My job requirement is to check if job activities of employees are proper.
For example, His/her first task should be a particular job code and not 'OUT or Lunch'.
The last task is always 'OUT'. And lot more conditions.

To implement this
After reading from the file in a parallel job, if I sort on the key columns(employee number,Business date,activities timestamp) using explicit sort stage and then propagate the data to other stages , Is it guaranteed that sorting will be preserved across multiple stages?

I am applying these conditions in a transformer after some stages. In all middle stages, sort is preserved and partitioning is left to default(propagate). My whole logic will depend on the sorted data and hence I want to make sure if this is guranteed to work.

One more doubt is .. I can implement the job in 2 ways.
First, Copy the whole data (1million) to 3 output links from a transformer and then apply some conditions on one link, some other on 2nd link and remaining on 3rd link and funnel the data to output.
Otherwise I can also handle all conditions in a single tranformer instead of routing all data to 3 output links but the conditions will become a bit complex. Will we have any significant improvement in performance(time) between both the above cases?

Please let me know your inputs.

Regards,
Ssunda.

ray.wurlod · Post by **ray.wurlod** » Tue Mar 25, 2008 3:24 pm

Sorting is guaranteed to be preserved unless you repartition the data.

Your first option would require a Join stage rather than a Funnel stage, otherwise you'll get three copies of each source row. Your second approach (all in one Transformer) may be quite efficient - make your derivation expressions as efficient as possible.

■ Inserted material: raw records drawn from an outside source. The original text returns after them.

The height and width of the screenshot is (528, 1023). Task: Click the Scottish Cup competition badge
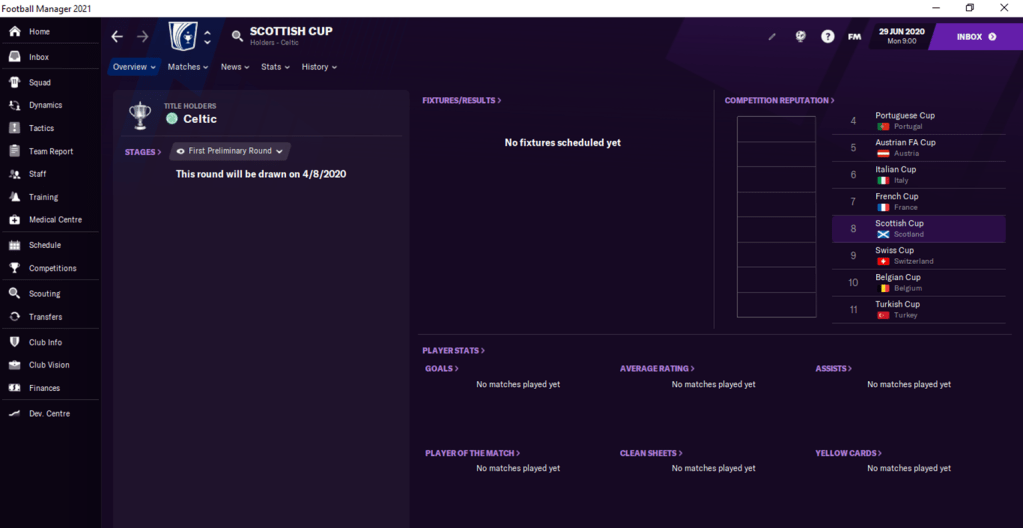[183, 37]
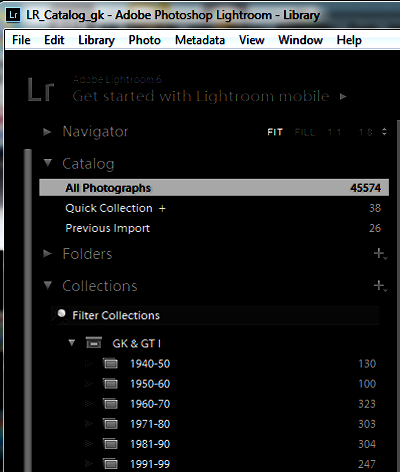Screen dimensions: 400x472
Task: Click the Quick Collection plus target marker
Action: coord(162,208)
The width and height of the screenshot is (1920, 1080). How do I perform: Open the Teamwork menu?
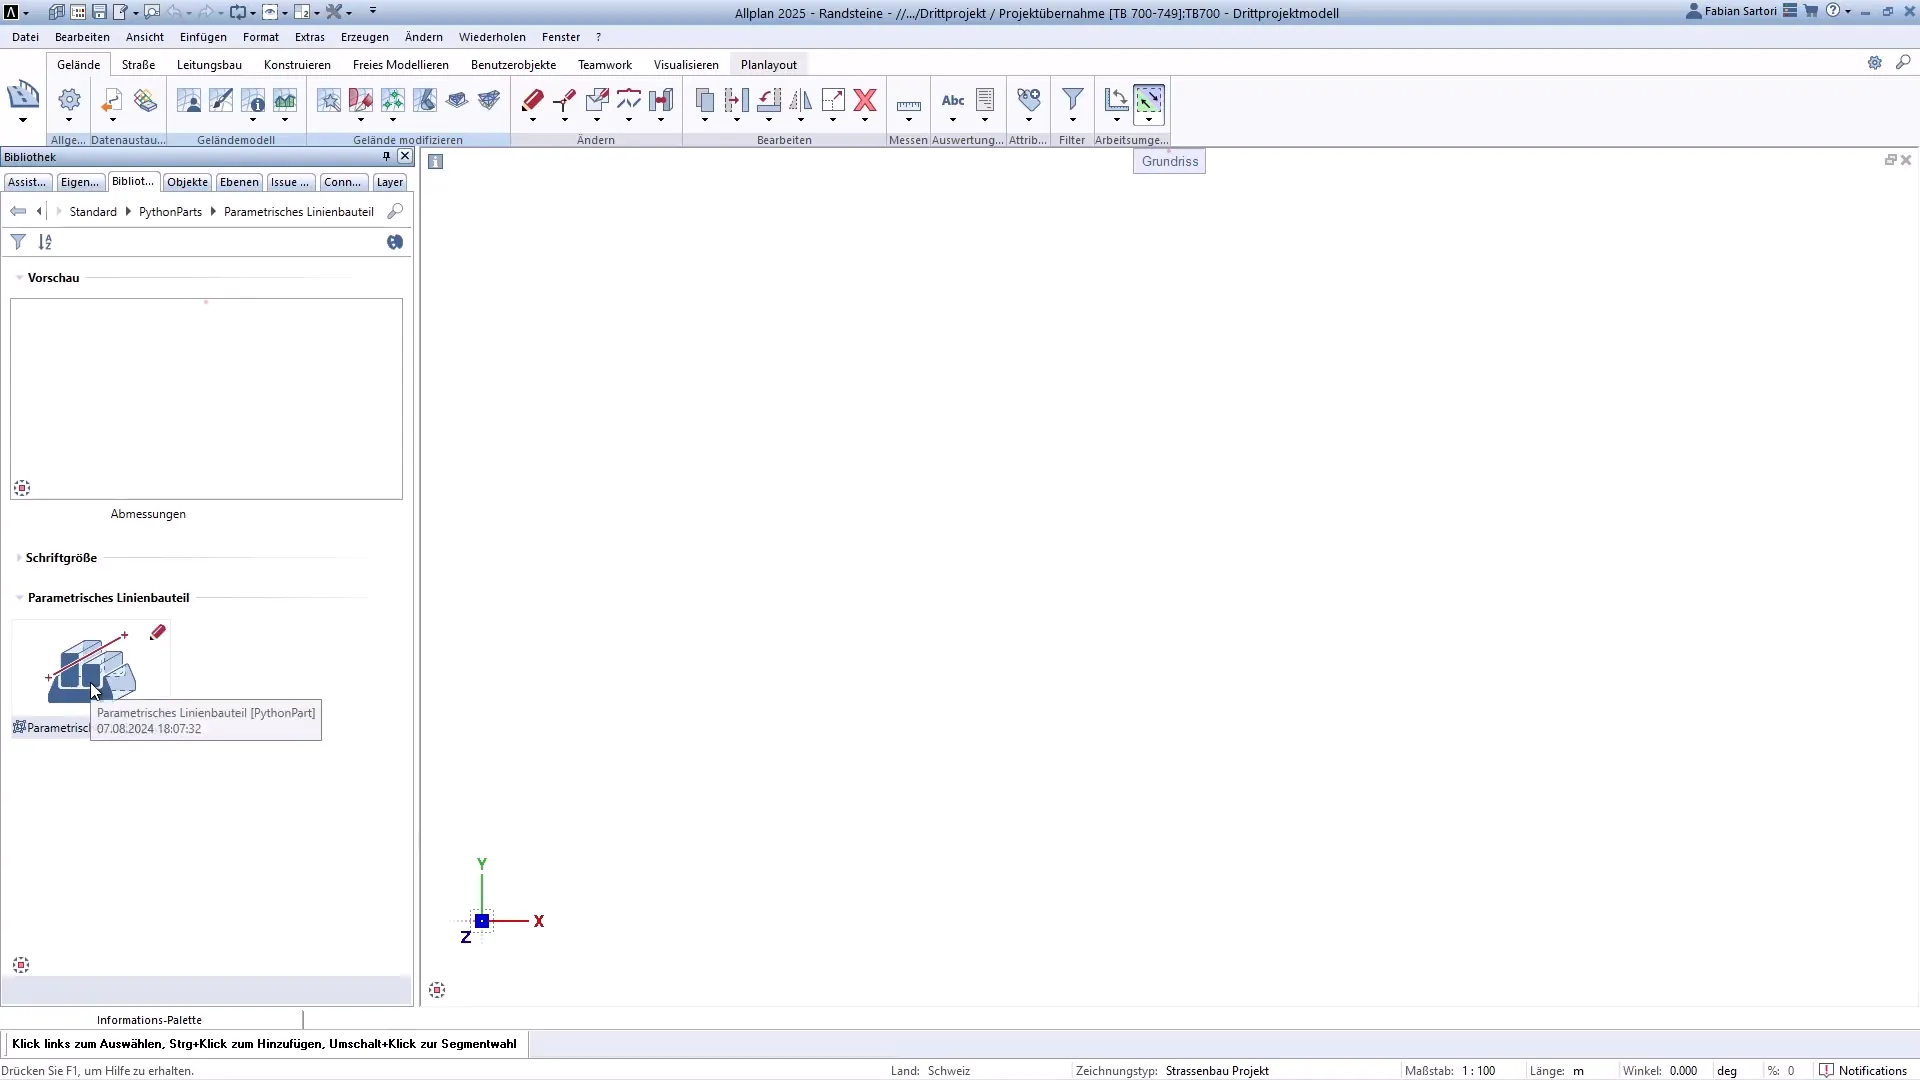[x=604, y=64]

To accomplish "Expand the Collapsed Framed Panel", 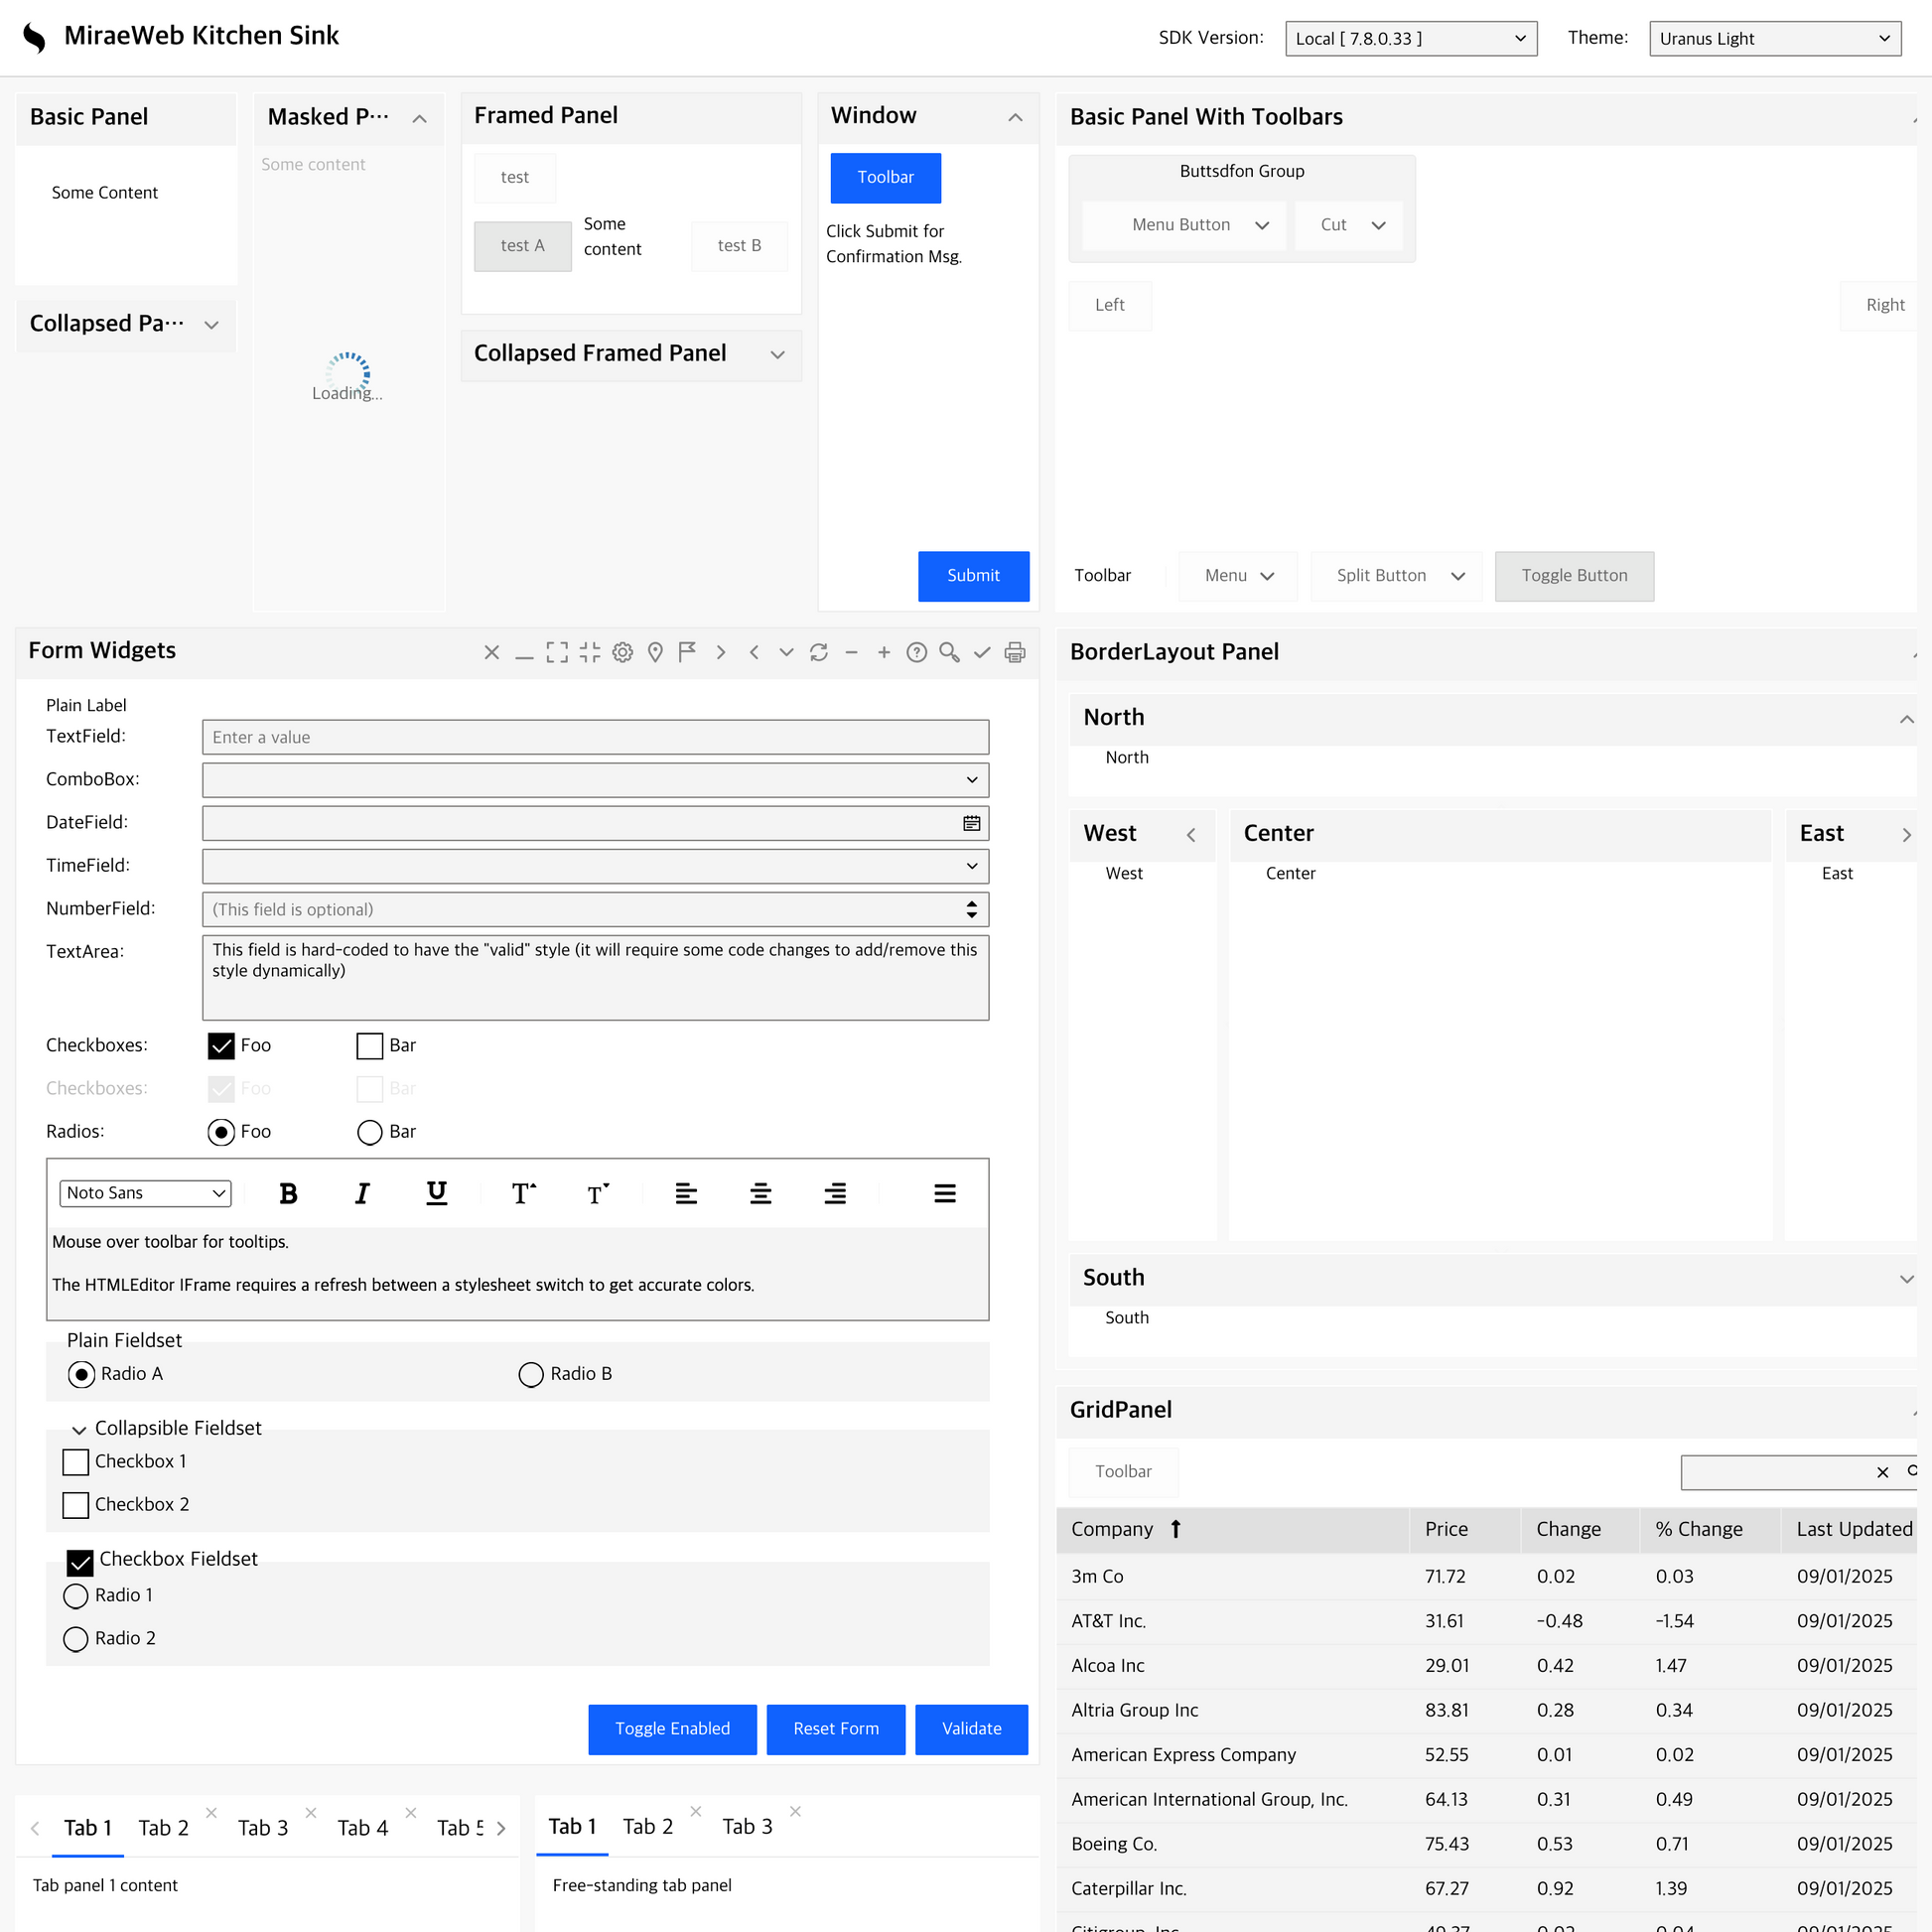I will click(777, 355).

ssunda6 · Post by **ssunda6** » Tue Mar 25, 2008 10:39 pm

Hi Ray,

Thanks for the reply.
I was worried since it is a parallel job but your answer has cleared my doubt now.
And I forgot mentioning that when using 3 transformers and funnel, I am using a remove duplicates stage. So I will not be getting 3 copies of data.

Thanks again.
Ssunda.

ray.wurlod · Post by **ray.wurlod** » Tue Mar 25, 2008 11:29 pm

You will (may) get multiple copies if your data are not partitioned as per the keys mentioned in the Remove Duplicates stage.